Pratique de plus en plus courante, la télémédecine permet un échange d’informations à distance entre le patient et son médecin. Après un déploiement progressif, elle est désormais officiellement reconnue par le code de la santé publique en France. Sa prise en charge par la Sécurité Sociale est possible sous certaines conditions depuis le 15 septembre 2018.

 

telemedecine

 

Téléconsultation : repenser la relation patient-médecin

 

La téléconsultation est un acte de télémédecine qui rend possible la réalisation d’une consultation à distance et la délivrance d’ordonnances par le professionnel médical. Cet acte doit être pratiqué par le médecin traitant ou avoir été inscrit dans le parcours de soin établi par ce dernier. Le médecin téléconsultant doit être en possession du dossier médical du patient. Cette pratique est ouverte à toute personne assurée et dans toutes les disciplines médicales.

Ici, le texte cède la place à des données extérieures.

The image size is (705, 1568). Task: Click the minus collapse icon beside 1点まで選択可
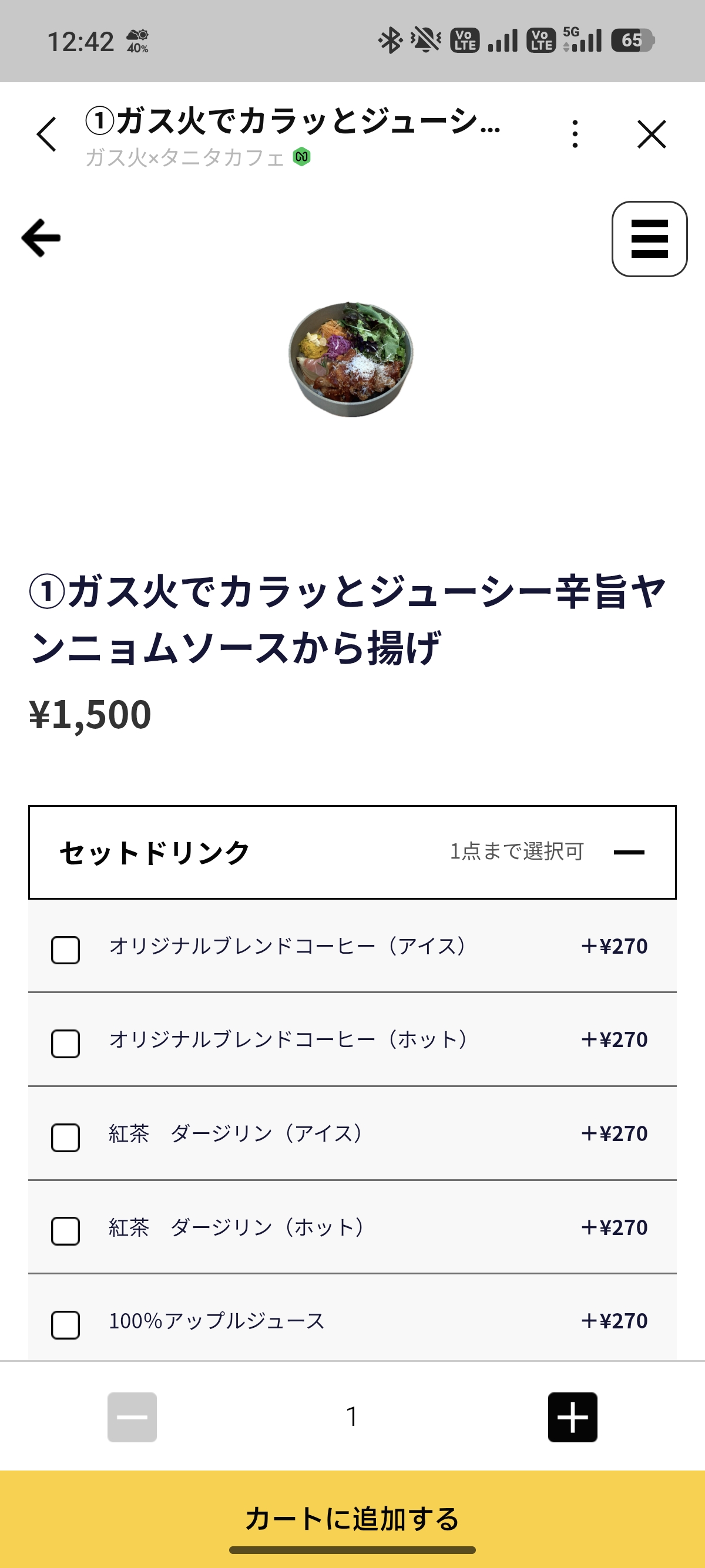629,852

Le remboursement des actes de télémédecine était jusqu’à maintenant réservé aux résidents des EHPAD. Depuis septembre 2018, le remboursement des actes de télémédecine est étendu aux :

  • affections de longues durée (AFD) ;
  • maladies rares ;
  • personnes vivant dans des zones considérées comme des déserts médicaux.

Dans tous les cas, la prise en charge reste la même que pour une consultation classique : 70% du montant est remboursé par la Sécurité Sociale et 30% par la complémentaire santé.

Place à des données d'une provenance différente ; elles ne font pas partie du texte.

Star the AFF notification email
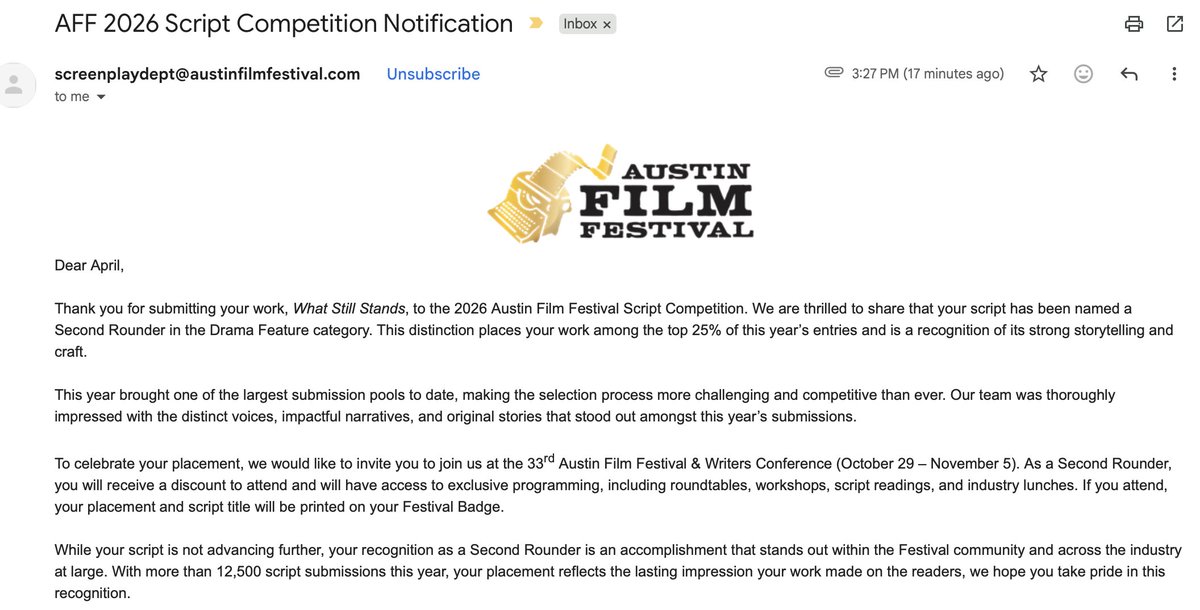Screen dimensions: 1200x610 pos(1039,74)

La téléconsultation est l’un des cinq actes de télémédecine établis par le décret du 19 octobre 2010 relatif à cette pratique. Une description précise de ces actes est disponible sur le site internet de l’agence française de santé numérique.

 

Télémédecine: une réponse aux déserts médicaux ?

 

Le vieillissement de la population, le nombre croissant des maladies chroniques et le manque éminent de professionnels dans les zones rurales sont autant d’enjeux auxquels doit faire face la médecine actuelle.

La télémédecine, c’est la possibilité pour les personnes fragiles et isolées dont l’état de santé nécessite un suivi médical régulier de conserver leur autonomie. Les prises de rendez-vous pour des consultations simples tel qu’un renouvellement d’ordonnance se voient alors facilitées.

Dans les zones urbaines aussi, la télémédecine se présente comme une solution face à une densité de médecins spécialistes (dermatologues, gynécologues, etc.) trop faible pour réussir à répondre à une demande de soins élevée dans ces domaines. Pour accéder à ces services, médecins et patients peuvent se connecter sur des plateformes de télémédecine sécurisées telles que Medaviz.

Il est nécessaire que chacun soit en possession d’une tablette, d’un smartphone ou d’un ordinateur doté d’une caméra. La connexion internet doit également être de bonne qualité afin de permettre le transfert de documents médicaux.

Un nombre croissant de centres de santé et d’établissement médicalisés (EHPAD, etc.) se munissent par ailleurs de salles dédiées à la téléconsultation afin de permettre aux personnes non équipées de pouvoir en bénéficier.   

 

La télémédecine : une démocratisation à l’échelle européenne ?

 

Si la pratique de la télémédecine s’est largement démocratisée à travers l’Europe, certains pays manifestent encore quelques réticences quant à son utilisation.

En Allemagne par exemple, un assouplissement de la loi sur l’interdiction du suivi médical à distance a été voté en mai 2018 par l’assemblée générale des chambres régionales des médecins.

Si cet assouplissement est reconnu d’utilité publique par la grande majorité des professionnels de santé allemands ; l’application de la loi au sein des états fédérés n’est pas encore garantie. Peu de temps avant l’assemblée de mai, la Sarre s’était en effet opposée aux actes de consultation par télémédecine pour tous les patients.

Dans les pays scandinaves cependant, la télémédecine représente déjà une réalité depuis deux ans. En Suède notamment, des société de télémédecine telle que Kry ont contribué à la construction de véritables “cliniques virtuelles, avec des téléconsultations ouvertes 7 jours sur 7 de 6 heures à minuit” Mollaret, Guillaume. “En Suède, la télémédecine est une réalité dont la France veut s’inspirer” Le Figaro. 07/06/2018.

Des applications mobiles téléchargeables permettent par ailleurs de faciliter l’accès aux téléconsultations médicales. Environ 5% des consultations de premier recours sont désormais réalisées par video.

Le modèle suédois semblerait donc celui à suivre pour répondre aux enjeux actuels des systèmes de santé des pays européens.